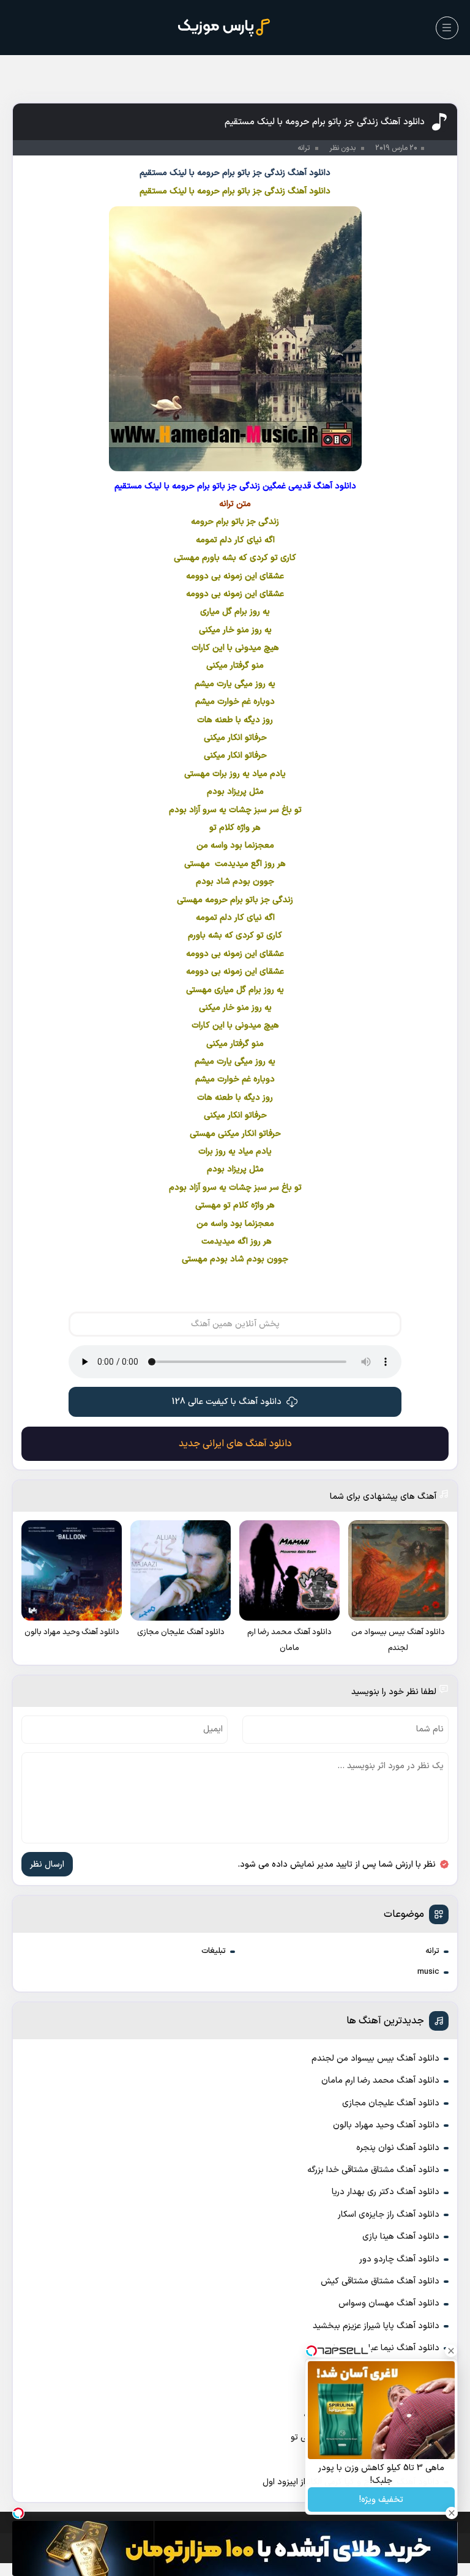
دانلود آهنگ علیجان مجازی (390, 2103)
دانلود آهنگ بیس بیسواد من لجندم (375, 2058)
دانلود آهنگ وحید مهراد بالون (386, 2125)
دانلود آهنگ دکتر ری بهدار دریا (385, 2192)
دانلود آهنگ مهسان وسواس (388, 2303)
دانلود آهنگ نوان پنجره (397, 2147)
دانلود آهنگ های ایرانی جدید (235, 1443)
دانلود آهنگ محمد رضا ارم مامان (380, 2080)
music (428, 1972)
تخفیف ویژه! (381, 2499)
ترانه (432, 1951)
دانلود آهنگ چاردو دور (399, 2259)
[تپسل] (18, 2513)
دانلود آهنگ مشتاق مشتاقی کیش (380, 2281)
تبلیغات (213, 1951)
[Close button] (451, 2351)
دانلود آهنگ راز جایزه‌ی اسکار (388, 2214)
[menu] (447, 28)
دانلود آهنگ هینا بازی (400, 2236)
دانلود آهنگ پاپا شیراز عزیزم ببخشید (376, 2326)
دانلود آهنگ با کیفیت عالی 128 (227, 1401)
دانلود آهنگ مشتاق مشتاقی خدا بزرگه (373, 2169)
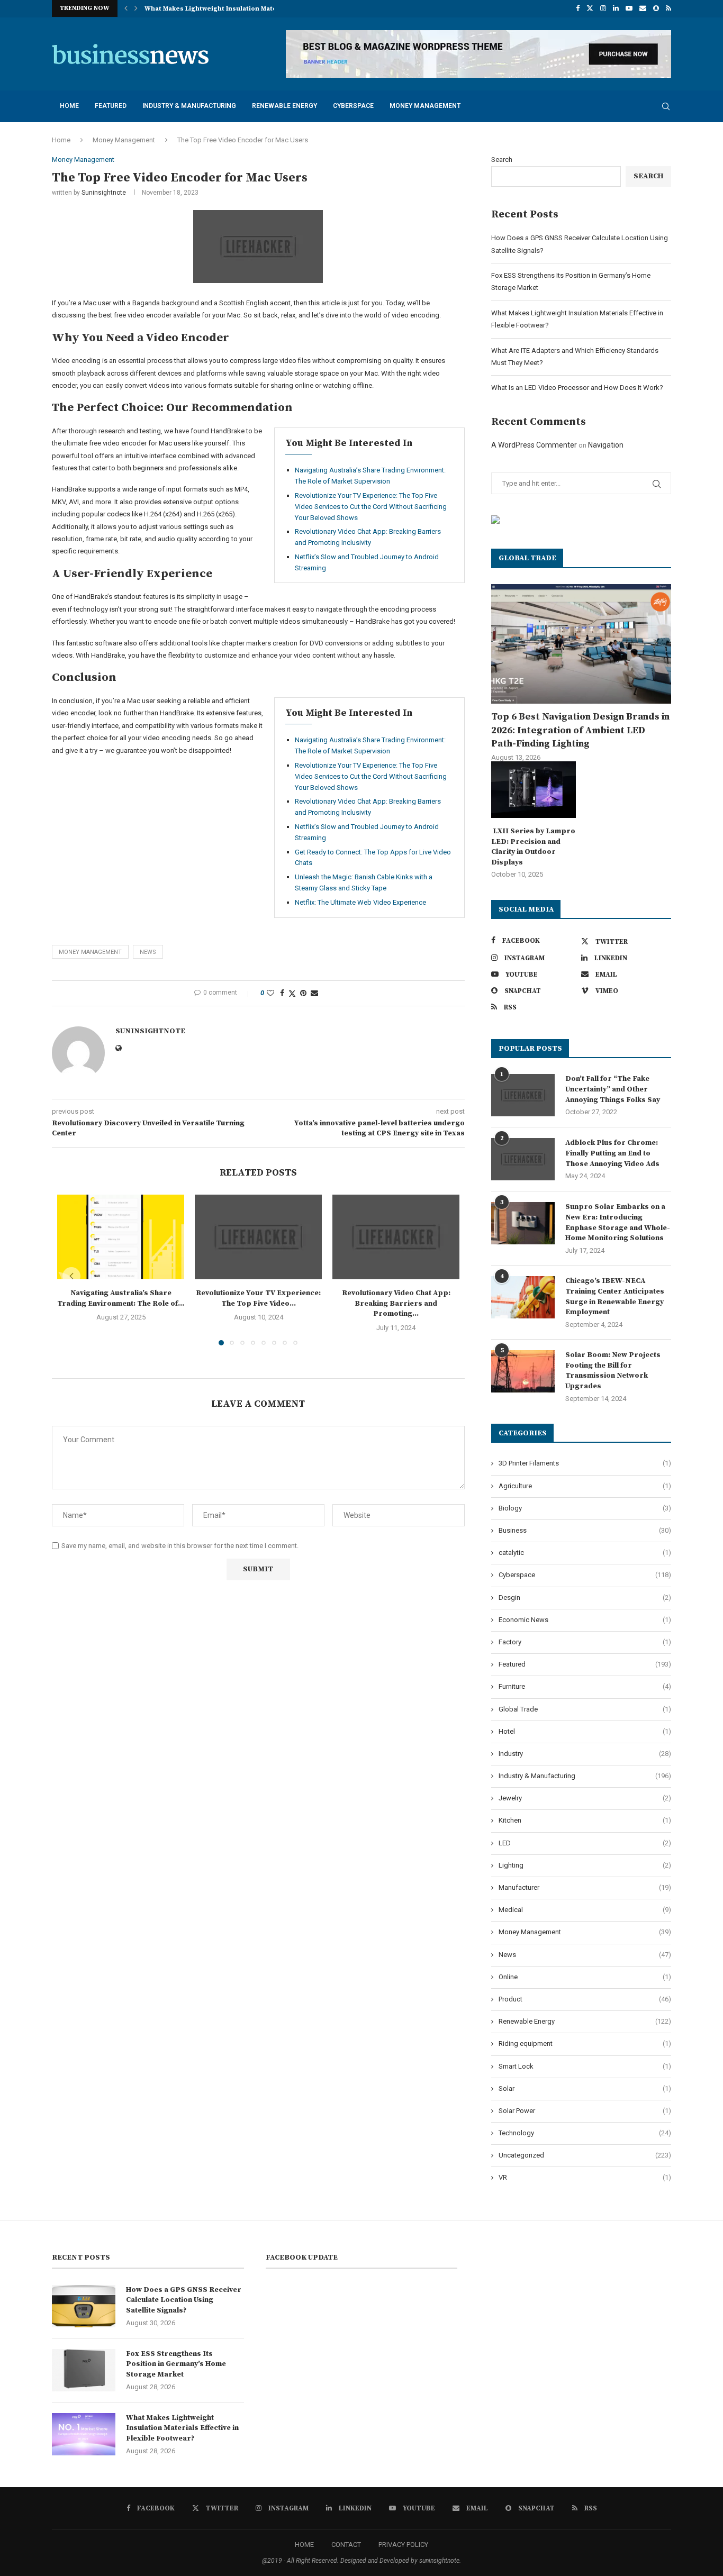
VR (585, 2177)
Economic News (585, 1620)
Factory (585, 1642)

--

__Exercise details__.
Copy exactly the material above from the line with "تخفیف ویژه! (381, 2499)" to the line with "Economic News (585, 1620)", ends included, and nothing else. Leave out any picture.

__Answer to this exercise__.
تخفیف ویژه! (381, 2499)
ترانه (432, 1951)
دانلود آهنگ چاردو دور (399, 2259)
[تپسل] (18, 2513)
دانلود آهنگ مشتاق مشتاقی کیش (380, 2281)
تبلیغات (213, 1951)
[Close button] (451, 2351)
دانلود آهنگ راز جایزه‌ی اسکار (388, 2214)
[menu] (447, 28)
دانلود آهنگ هینا بازی (400, 2236)
دانلود آهنگ پاپا شیراز عزیزم ببخشید (376, 2326)
دانلود آهنگ با کیفیت عالی 128 (227, 1401)
دانلود آهنگ مشتاق مشتاقی خدا بزرگه (373, 2169)
VR (585, 2177)
Economic News (585, 1620)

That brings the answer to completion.